Wednesday 5 November 2008

Barackobamarama!


At last, a change of guard at the White House. A firm goodbye to those classic Bushisms ("The problem with the French is that they don't have a word for entrepreneur") and a warm welcome to the new president elect, Barack Obama. "Change we can" is the motto, and the world is certainly hoping that this will be true. When Bush comes to shove, will the change take place?

On the surface of things, it certainly seems so. For one thing, Obama seems intent on withdrawing from Iraq and focusing more heavily on the conflict in Afghanistan. Also, it seems as though he can stay calm under the economic pressure, not dithering in thought like his rival, John McCain.
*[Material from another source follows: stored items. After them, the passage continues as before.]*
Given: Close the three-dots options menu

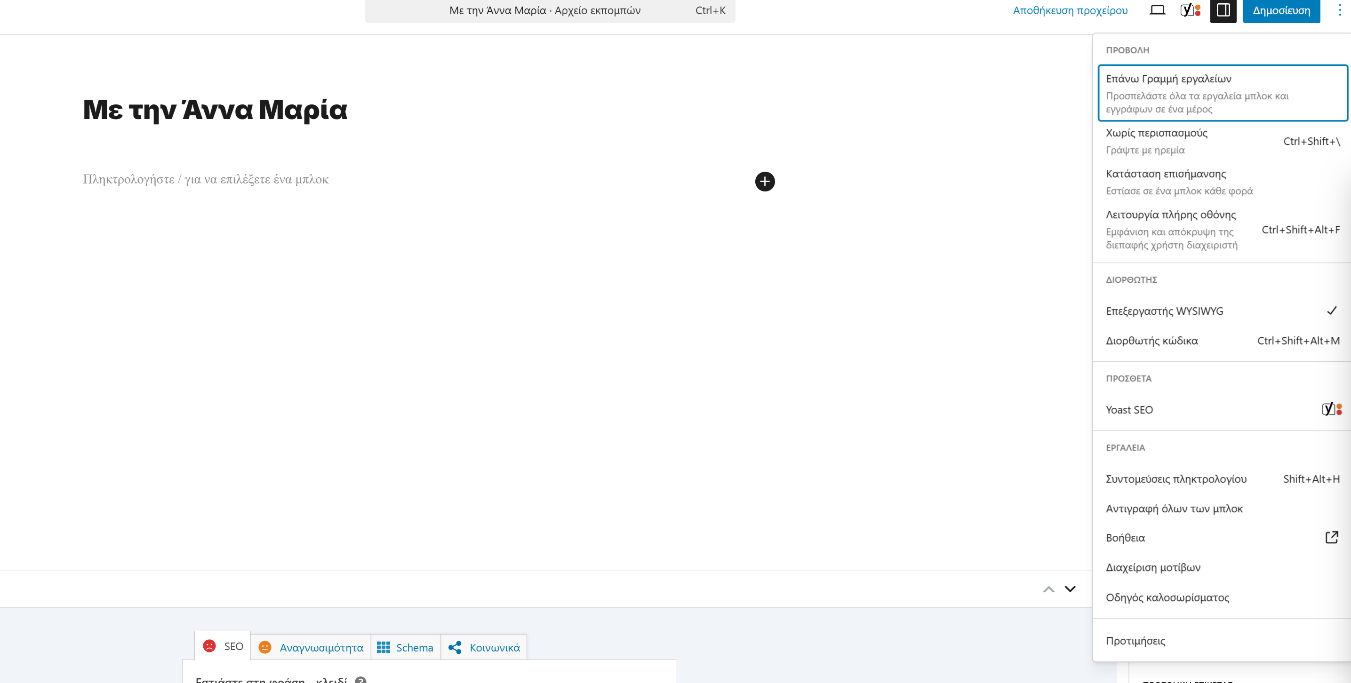Looking at the screenshot, I should [x=1339, y=10].
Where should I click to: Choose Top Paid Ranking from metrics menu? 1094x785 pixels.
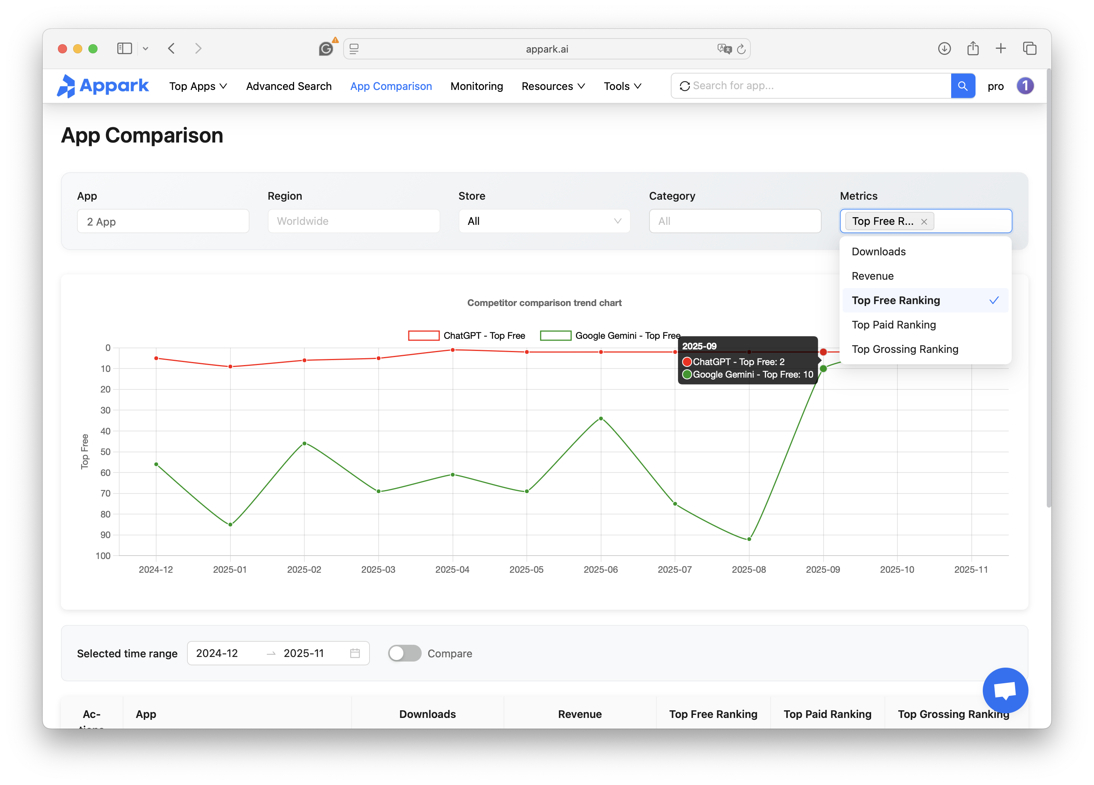click(893, 325)
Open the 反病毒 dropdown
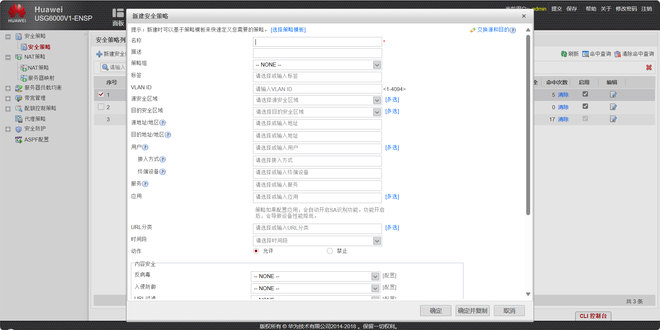 click(375, 276)
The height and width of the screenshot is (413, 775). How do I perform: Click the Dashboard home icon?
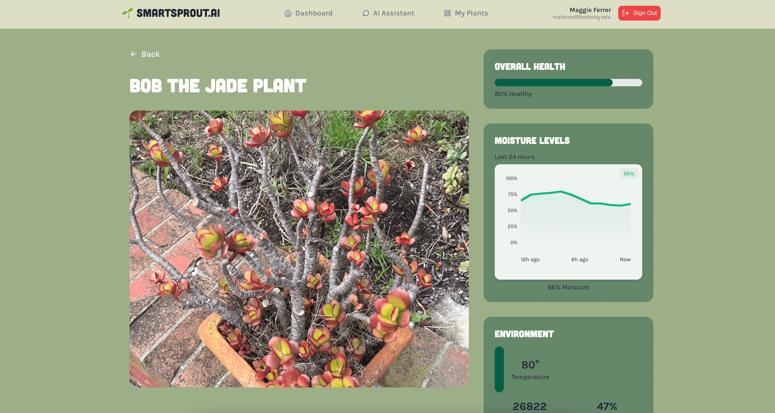click(x=288, y=13)
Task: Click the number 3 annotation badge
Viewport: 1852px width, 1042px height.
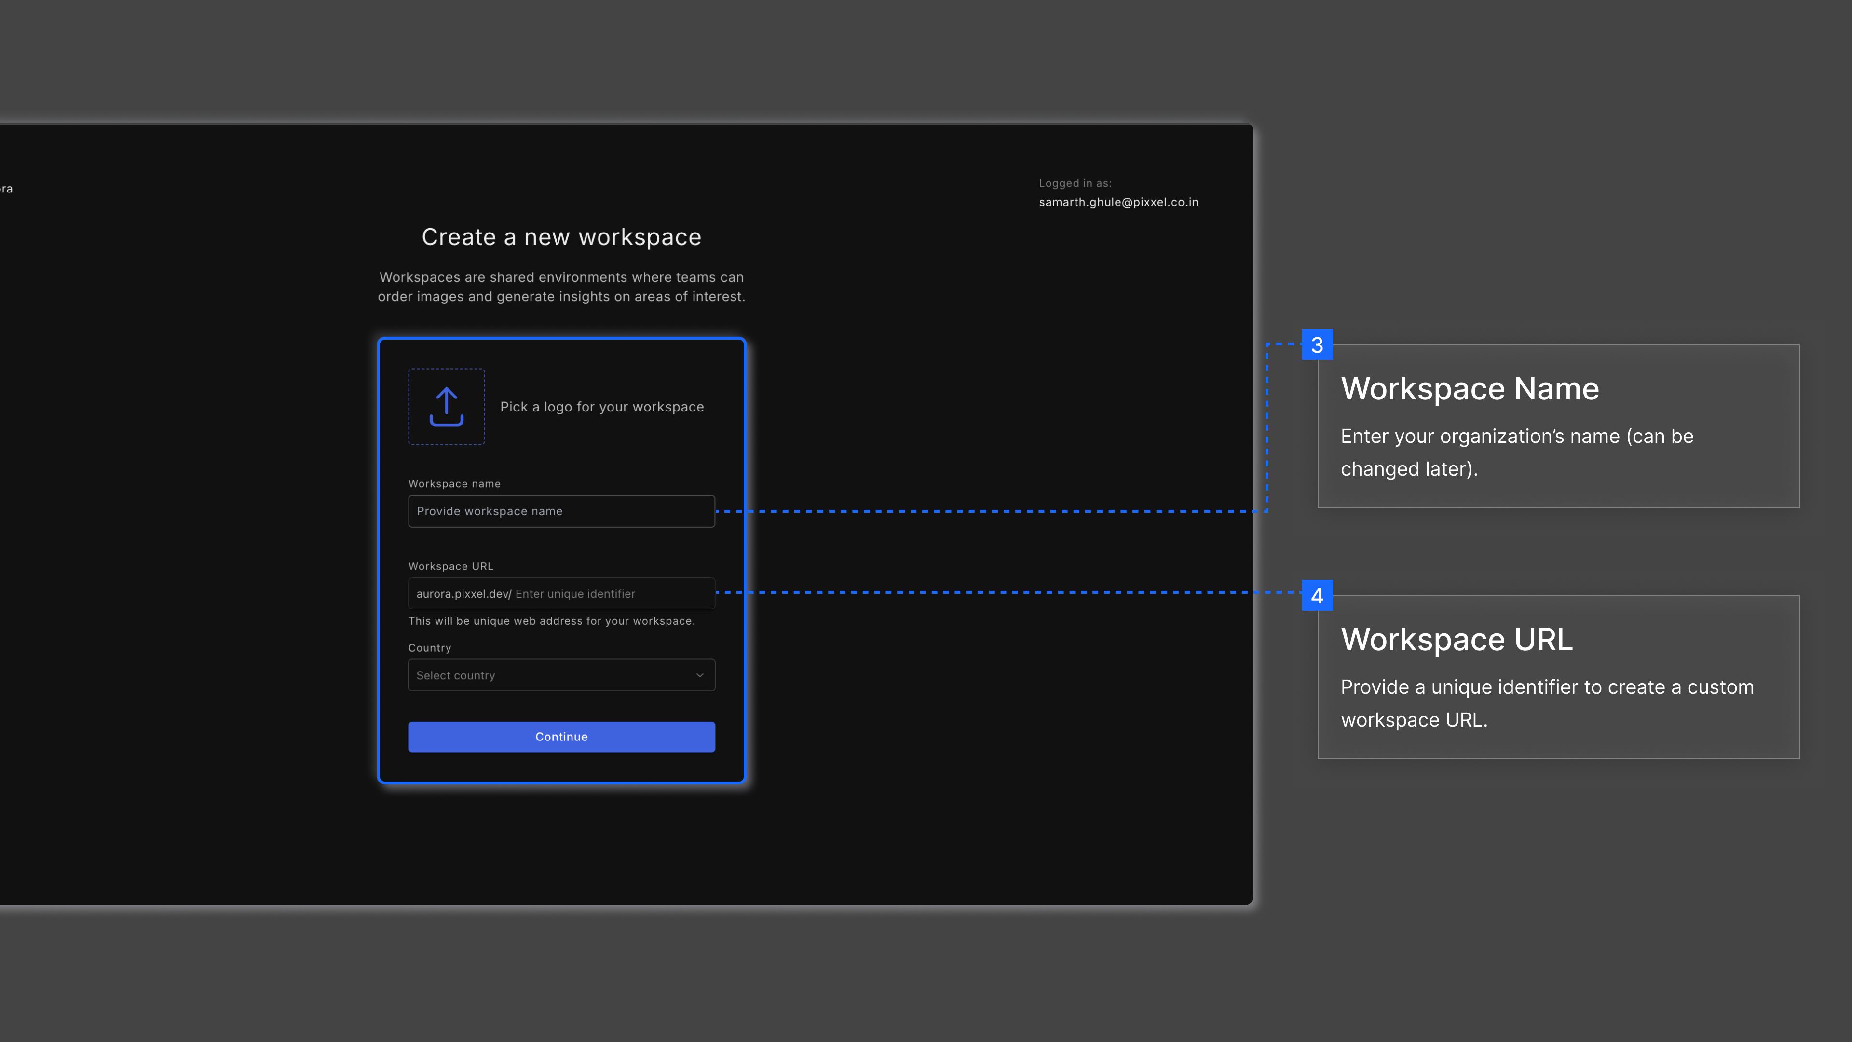Action: pyautogui.click(x=1316, y=345)
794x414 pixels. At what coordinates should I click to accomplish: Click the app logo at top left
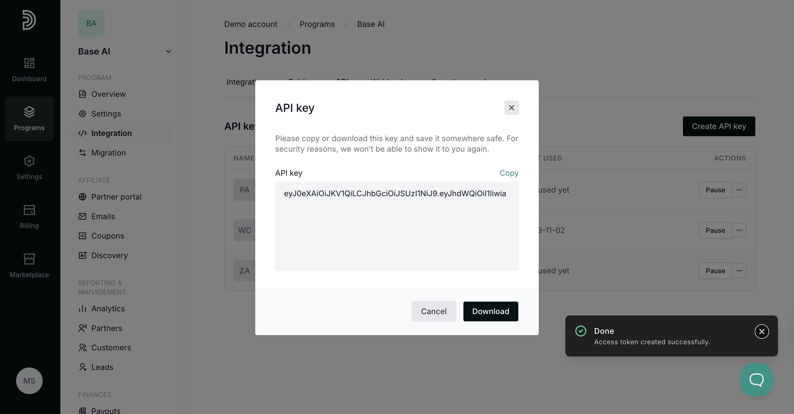(x=29, y=20)
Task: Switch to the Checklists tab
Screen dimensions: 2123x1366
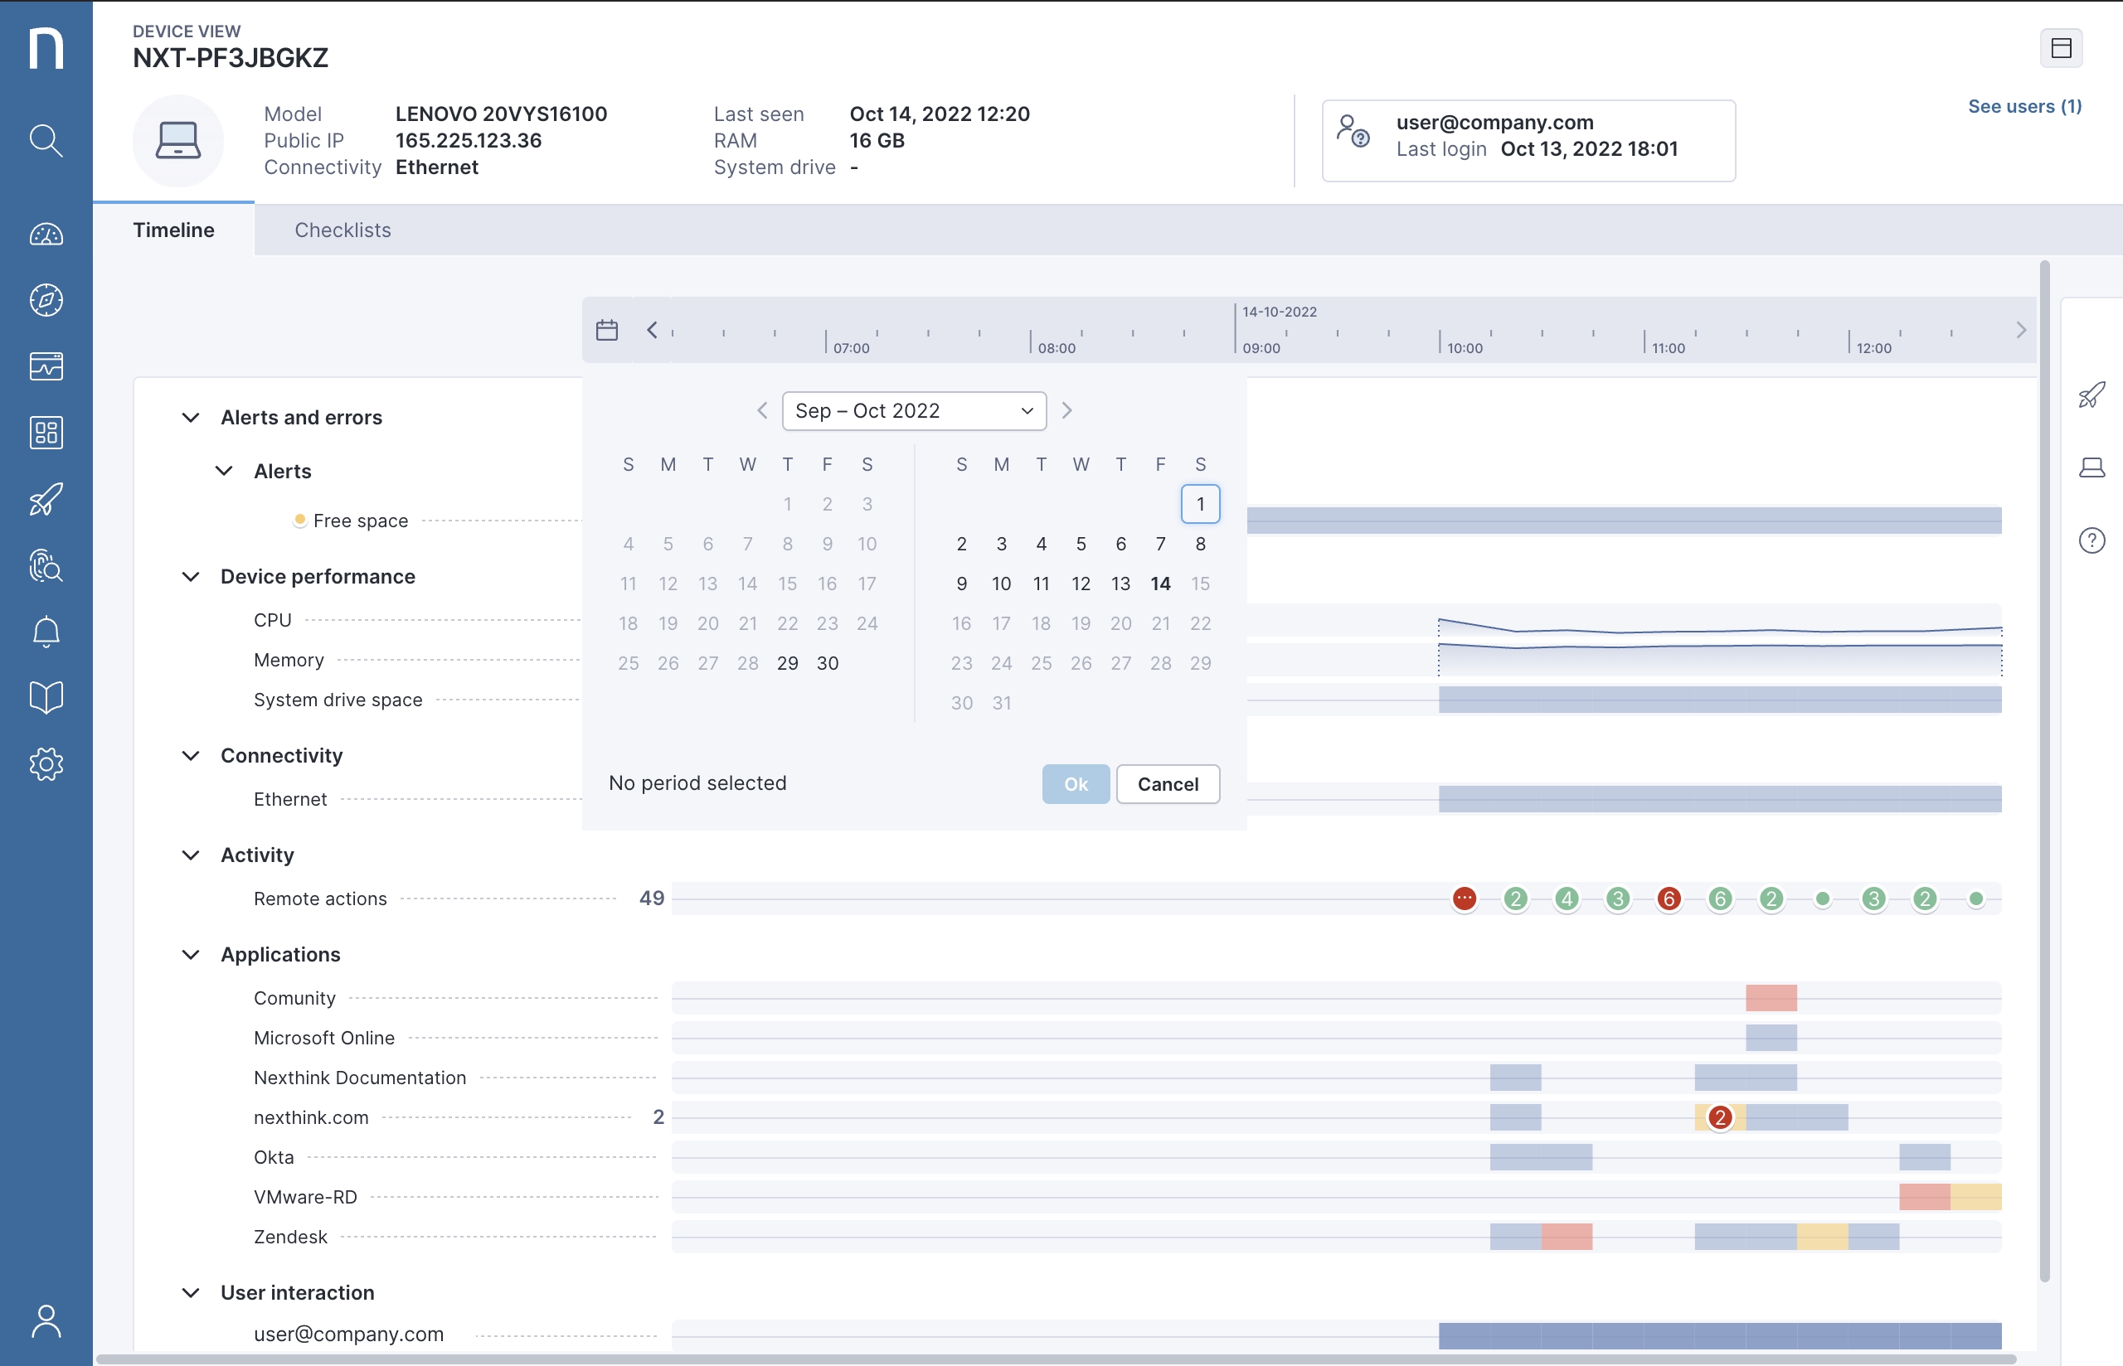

What were the highlights of election night? There were many. In particular, I loved the choir that sang at McCain's election party in Phoenix, Arizona, which played "Food, Glorious Food". Any reference to the McCain oven chips ads? I enjoyed the moment Obama won the state of Maryland, at which point I opened a bag of Maryland choc chip cookies in celebration!

Both McCain's concession speech and Obama's "Change" speech were of the highest quality. Many commentators are suggesting that the McCain speech was reminiscent of the "old" John McCain that voters were fond of. And as for Obama's speech, can you imagine him delivering a mediocre speech? No way.

It has to be said, that it seems as though Sarah Palin was the black dot on the Republican ticket. Even though the crowds of Republicans applauded her with great energy, she was not the kind of VP McCain needed -- he needed someone that would appeal to the swing voters, not someone that would appeal to the conservative Christians. Nevertheless, one gets the feeling that it will be Obama vs. Palin in four years time ... !

At 5:30 it was time to jump into bed!